One of the main fundraising struggles our respondents face is getting attention from new individual and institutional funders. More than 71 percent of respondents report difficulty getting their foot in the door with large foundations. At the same time, they overwhelmingly cited getting a large grant as the major catalyst to grow beyond $2 million.

With philanthropic funding so pivotal in determining the fate of an organization, it begs the inevitable question about who has access to capital and who does not. While our survey gathered some anecdotal evidence suggesting racial and gender bias in philanthropy, this is an area where we believe more research is required to shed light on the need for more inclusive access to funding.

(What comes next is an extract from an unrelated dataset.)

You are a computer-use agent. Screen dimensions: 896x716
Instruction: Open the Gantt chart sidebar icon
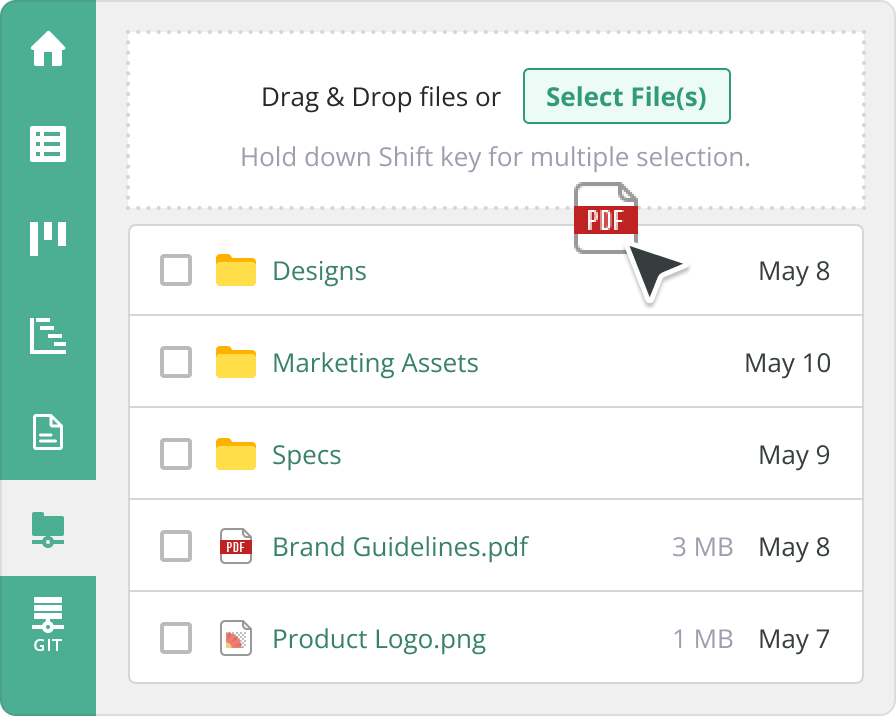click(x=48, y=336)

Encouraging work includes that of the D5 Coalition, a group of prominent foundations that have come together to try to advance diversity, equity, and inclusion in philanthropy.

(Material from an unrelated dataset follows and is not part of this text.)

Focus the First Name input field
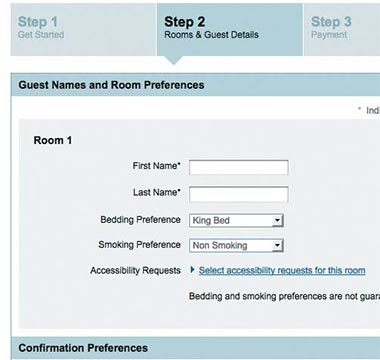Viewport: 380px width, 360px height. [x=239, y=167]
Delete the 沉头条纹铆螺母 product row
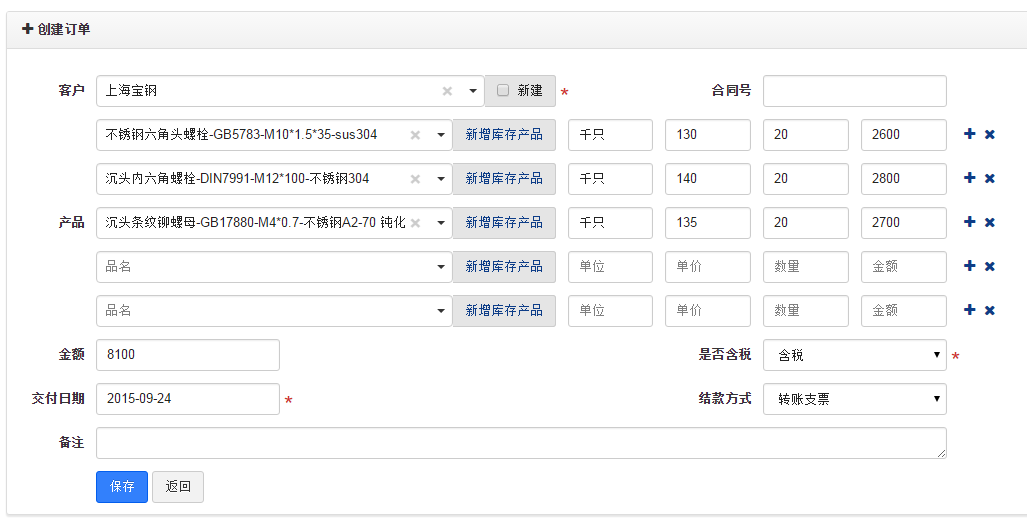 (x=990, y=222)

We hope this survey research is a starting point to understand how some of the earliest stage social entrepreneurs have scaled their organizations, and we hope struggling organizations (and their supporters) can use these lessons to help them grow. There are already some promising practices in place to build on. Below are some examples of how funders can support team-building and impact measurement, and open up access for their grantees. They can:

  • Fund executive coaches to help nonprofit leaders build team management skills. Emerson Collective, founded by Laurene Powell Jobs to help remove barriers to opportunity and strengthen the social justice sector, has focused on building the management expertise of its grantees by providing individual coaches to dozens of leaders. Silicon Valley Social Ventures (SV2) helps its grantees grow their teams by partnering them with skilled volunteers from the tech sector who have successfully built teams in their own work.

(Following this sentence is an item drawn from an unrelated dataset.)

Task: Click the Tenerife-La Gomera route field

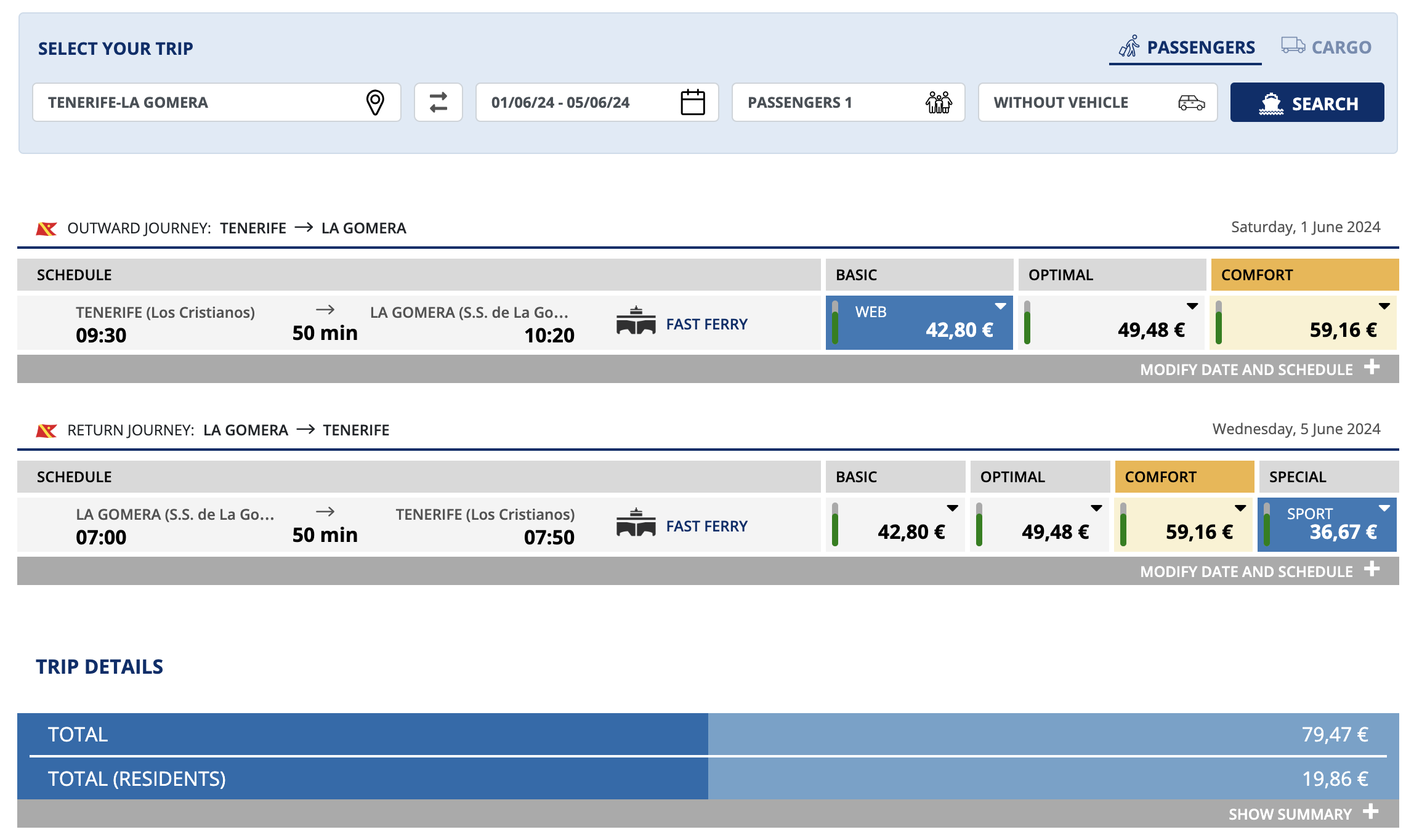Action: click(217, 102)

  • Help nonprofits develop key performance indicators. Arbor Brothers, which funds and provides in-depth consulting for social entrepreneurs, helps its grantees measure impact by working with them to develop measureable outcomes and tracking systems, along with a dashboard to follow progress. Tipping Point Community has an entire department dedicated to helping its grantees collect impact data.
  • Provide introductions to other foundations. More and more foundations are prioritizing connecting their grantees to other foundations to help them get more funding. For example, as part of its mission to support exceptional leaders, Draper Richards Kaplan Foundation takes a board seat with the organizations it funds, enabling them to open up their networks and get additional funding for those entrepreneurs.

More philanthropic partners must take the lead to help organizations build capacity in the areas our survey report identifies as critical to scale. Indeed, it is only by supporting nonprofit organizations to become sustainable that we can maximize their potential to solve the urgent social problems we face.